Tahun pertama : Kehidupan Baru

Setahun, tinggal meninggalkan banyak cerita, baik suka maupun duka. Awal ku tinggal di kos, semua terasa damai, tentram dan bahagia. Pertama kali ku menginjakkan kaki di kos ini dan membawa barang yang sangat banyak, rasanya agak canggung dan malu untuk menyapa. ketika ku membersihkan kamar dan mengatur barang-barang, muncul seorang pria yang berbadan besar, dengan rambut gondrong, tapi dengan wajah yang sedikit cantik, dengan nada yang lembut namanya kak akbar datang menyapaku, “dari mana asal ta’ ade??”, dia bertanya. Lalu jawabku “dari luwu timur kak”. Kita ya kak,? Balasku. Sama ji ki dek, satu kampung ji ki.
Lama kelamaan kami mulai akrab dan begitu pula dengan teman kamar yang lain termasuk dengan penjaga kos. Berbulan bulan lamanya aku hidup di kos semua berjalan dengan normal, tapi ada kalanya semua berubah jadi berbeda dari biasanya. Seperti westafel yang jarang dicuci oleh penghuni kos, sampah yang menumpuk, membuat penjaga kos menjadi kesal dan marah besar.
Tapi ada momen terbesar ketika seniorku seorang cewek bertengkar bukan dalam artian berkelahi, melainkan adu mulut dengan penjaga kos, yang selalu dituduh membuang –buang air dan membuat seniorku merasa jengkel dan resah. “ kenapa ko selalu menyalakan air kalau lagi pergi”, Tanya penjaga kos dengan nada yang keras, “ bukan saya yang kasih jalan air” balasnya. Adu mulut terus terjadi hingga tak ada akhir. Lama kelamaan semuanya berubah, sikap penjaga kos yang dulu baik dan ramah, kini jadi pendiam dan pemarah.

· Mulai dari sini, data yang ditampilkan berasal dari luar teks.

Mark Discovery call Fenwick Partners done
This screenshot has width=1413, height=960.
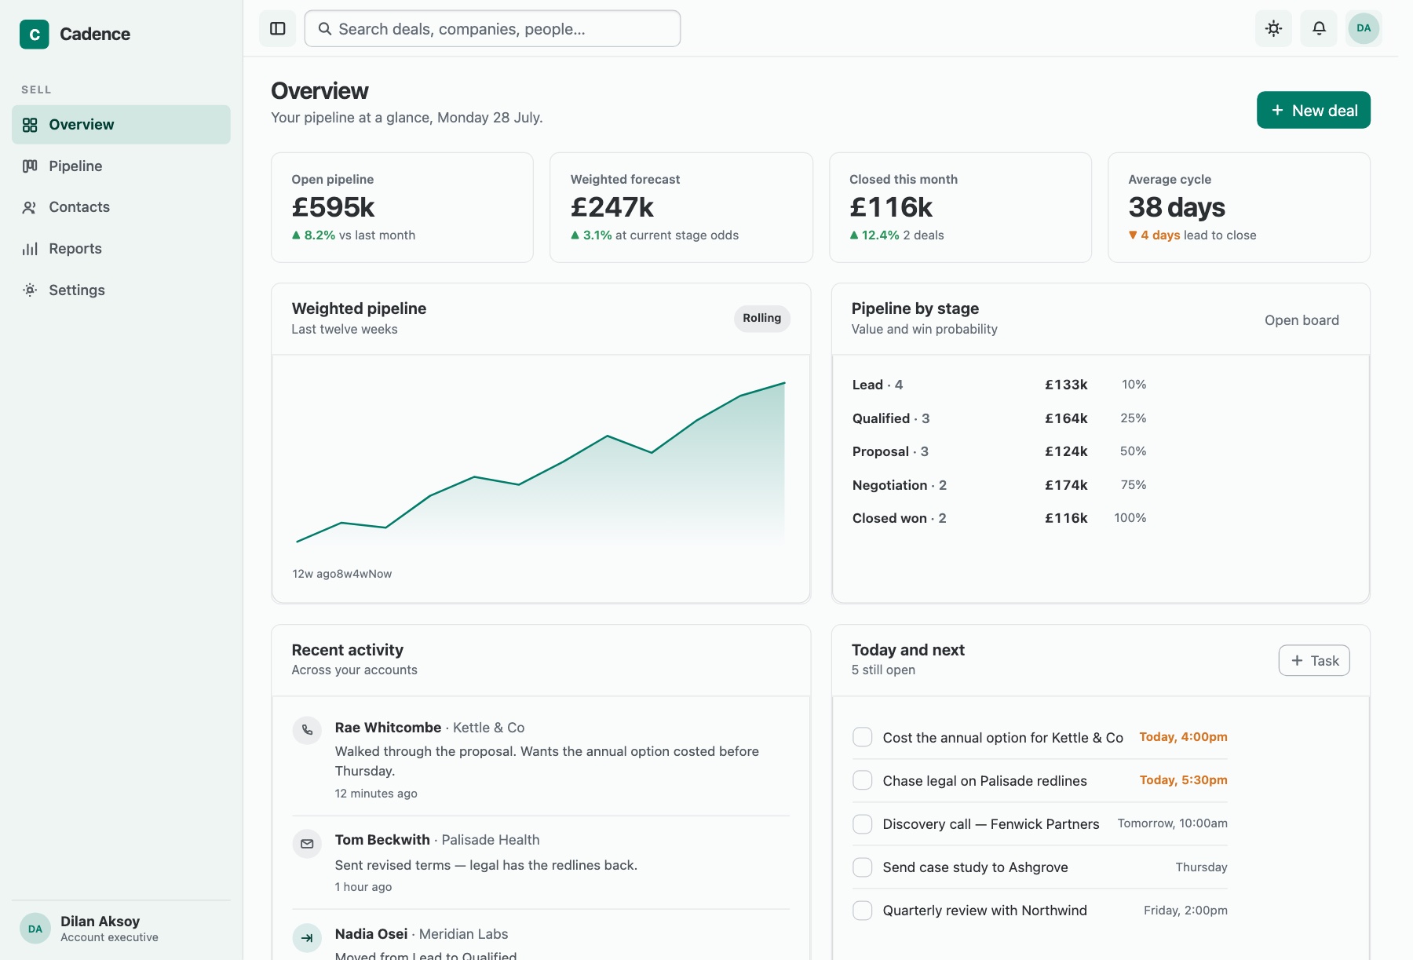[863, 823]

Hal itu berlaku beberapa bulan saja. Masuk bulan juni, momen bulan puasa dan bergulirnya piala dunia, aku dan penghuni lainnya menyambutnya dengan antusias. Semua orang memprediksi siapa yang akan jadi juara piala dunia tahun ini. “oi, siapa menurutmu juara nanti ??” tanyaku ke kak akbar. “jerman pastinya juara nanti,” jawabnya. Semua penghuni tidak mau kalah menebak nebak siapa yang bakalan nanti juara.

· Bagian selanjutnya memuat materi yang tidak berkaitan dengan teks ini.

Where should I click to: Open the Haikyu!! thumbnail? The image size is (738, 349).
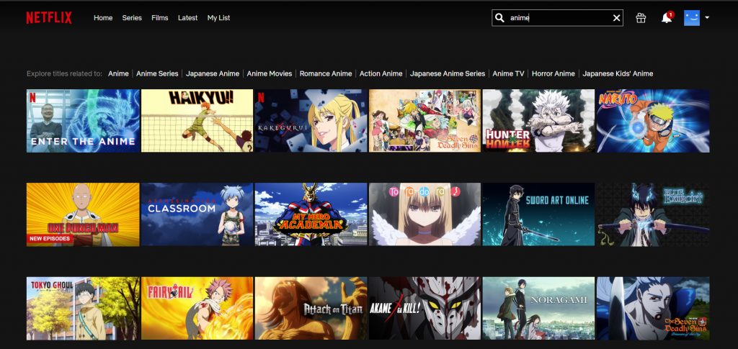(x=197, y=120)
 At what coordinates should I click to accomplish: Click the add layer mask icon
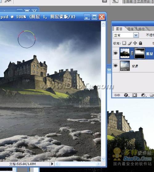[x=135, y=95]
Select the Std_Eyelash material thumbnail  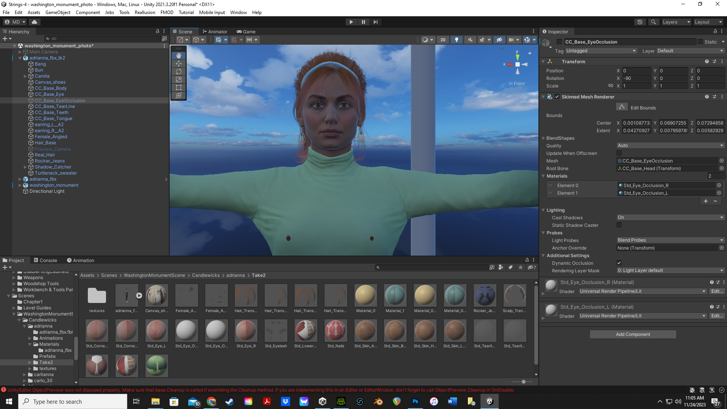[x=276, y=330]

Masuk pertengahan bulan juni, pertandingan makin seru. Setiap malamnya penghuni hanya bisa menyaksikan piala dunia dengan suara yang sedikit hening, kenapa ?? karena penghuni yang lain tidak mau ada yang namanya keributan, suara yang menggema layaknya stadion. Ketika pertandingan berjalan seru dan ada tim yang memasukan bola, kami tidak bisa menahan rasa gembira, jadi kami teriak dengan keras sambil buka baju, dan berlari “GOOOOOLLLLLLLL”. Hati gembira senang riang menandakan bahagianya kami. Tiba- tiba penjaga kos memukul pintunya dengan keras. “woiiii kau bisa diam kah” ?? kami pun diam kembali, dan kembali tenang dan tetap menyaksikan hingga pertandingan berakhir.
Beberapa hari kemudian, sesuatu yang tidak diinginkan harus terjadi.  Karena setiap malam kami para lelaki menonton pertandingan bola, televisi yang dahulunya berwarna, bersuara dan bergambar kini berubah menjadi seperti radio. Penjaga kos pun marah mengeluarkan ribuan kata dan menyalahkan kami karena setiap harinya televise  menyala setiap tengah malam semua lelaki dituduh dan kami pun tak mau berkomentar banyak. Suasana makin tidak akrab.

Makin lama ku juga merasa risih dengan penjaga kos, bukannya benci, setiap melihat hal yang kurang rapi, ia selalu marah tapi tak tahu mengarah ke siapa. Ku membuka mata dipagi hari dan membuka pintu tiba –tiba ia datang dengan tampang kusut. Pagi seakan berubah jadi gelap, entah ke mana ia bicara dan mengucapkan kata-kata satir. Baru kali ini ku melihat seorang bapak yang mempunyai sifat cerewet seperti ibu-ibu. Tapi ku memilih diam dan lenyap. Ku berharap bisa menghilang dalam waktu yang entah berapa lama.